「旅館再創業」 その3
会議、さらに会議の連続
Press release
  2004.06.19/観光経済新聞

 紫煙がゆっくりと昇っていく。ほんのつかの間のくつろぎに、誰がなんといおうと私には煙草が欠かせない。すっかり網膜に焼き付いてしまった〈作戦本部〉の室内を眺めながら、吸いさしを灰皿でもみ消した。そう、清風園2階の会議室は、この春から経営改善・構造改革の作戦本部と化しているのだ。ここから新しいドラマが始まろうとしている。
この日、役員承認に続く会議の第2章、部門長会議が始まる。私は資料にざっと目をとおし、時間がくるのを待っていた。
今回のプロジェクトでは、配膳システムをはじめ人事考課制度を導入した給与システムなど、運営にかかわる仕組みを再構築するのと同時に運営コストそのものに対する概念も改めなければならない。ムリ・ムダ・ムラの排除へ向けてカンパニー制を導入するのも、その一つだ。それらのどれ一つとして、容易に実現できるものではない。もてるノウハウをすべて傾注することになる。
そうした会議に次ぐ会議の繰り返しは、コンセンサスを醸成するうえで欠かせない。経営者を含む全関係者の意識改革が、いまはなによりも大切な時期だからだ。理想的な結論を提示して遮二無二推し進め、結果が出なければ「皆さんの努力が足りない」などとうそぶく発想は、評論家でもないかぎり許されない。
難しいのは、足場固めともいえるそうした意識改革をすすめながら、一方では運営変更へ向けた具体的な作業も同時に進行させなくてはならないことだ。

= 提示された項目 =
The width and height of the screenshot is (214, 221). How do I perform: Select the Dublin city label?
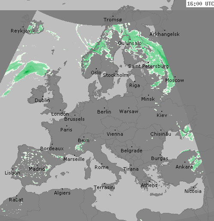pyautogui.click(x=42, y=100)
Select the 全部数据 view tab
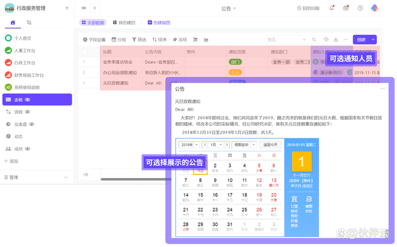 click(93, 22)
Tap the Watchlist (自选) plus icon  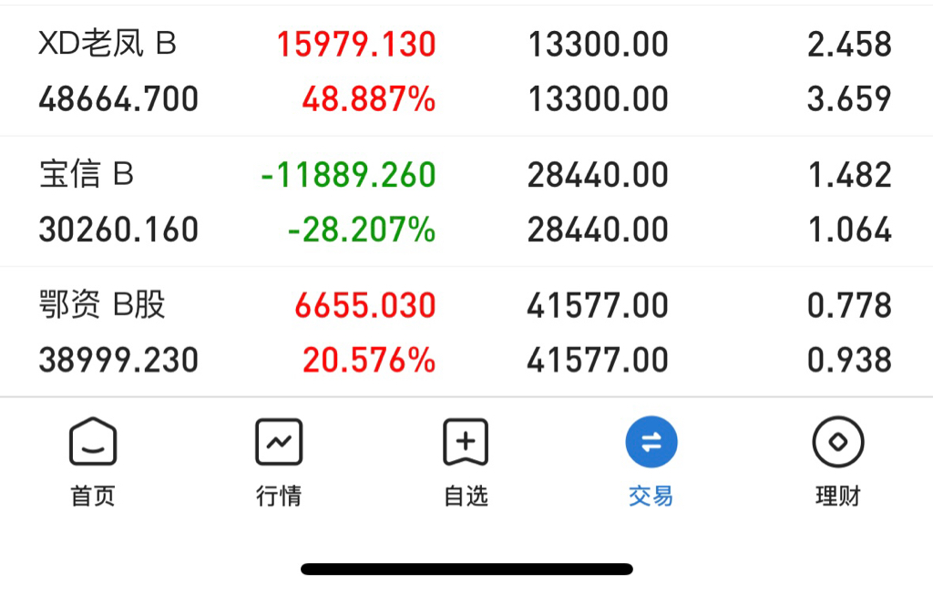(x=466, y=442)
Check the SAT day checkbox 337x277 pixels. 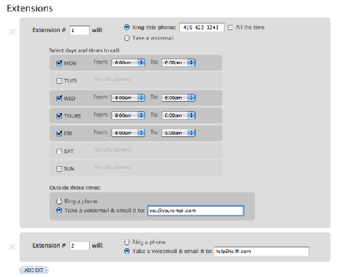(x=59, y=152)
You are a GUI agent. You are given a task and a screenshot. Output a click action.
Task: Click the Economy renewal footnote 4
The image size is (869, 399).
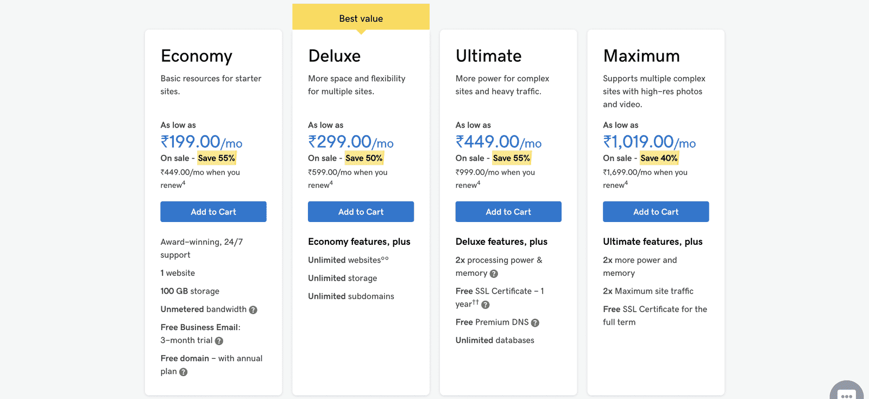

= 課題と演習 =
a - 旅館再創業の記事で、カンパニー制を導入して排除を目指すとされているものをすべて挙げなさい。
b - 旅館再創業の記事のうち、「紫煙がゆっくりと昇っていく。」から始まって「家でもないかぎり許されない。」までの部分を、一字も変えずに書き写しなさい。

= 課題別の解答 =
a - ムリ、ムダ、ムラ

b -
紫煙がゆっくりと昇っていく。ほんのつかの間のくつろぎに、誰がなんといおうと私には煙草が欠かせない。すっかり網膜に焼き付いてしまった〈作戦本部〉の室内を眺めながら、吸いさしを灰皿でもみ消した。そう、清風園2階の会議室は、この春から経営改善・構造改革の作戦本部と化しているのだ。ここから新しいドラマが始まろうとしている。
この日、役員承認に続く会議の第2章、部門長会議が始まる。私は資料にざっと目をとおし、時間がくるのを待っていた。
今回のプロジェクトでは、配膳システムをはじめ人事考課制度を導入した給与システムなど、運営にかかわる仕組みを再構築するのと同時に運営コストそのものに対する概念も改めなければならない。ムリ・ムダ・ムラの排除へ向けてカンパニー制を導入するのも、その一つだ。それらのどれ一つとして、容易に実現できるものではない。もてるノウハウをすべて傾注することになる。
そうした会議に次ぐ会議の繰り返しは、コンセンサスを醸成するうえで欠かせない。経営者を含む全関係者の意識改革が、いまはなによりも大切な時期だからだ。理想的な結論を提示して遮二無二推し進め、結果が出なければ「皆さんの努力が足りない」などとうそぶく発想は、評論家でもないかぎり許されない。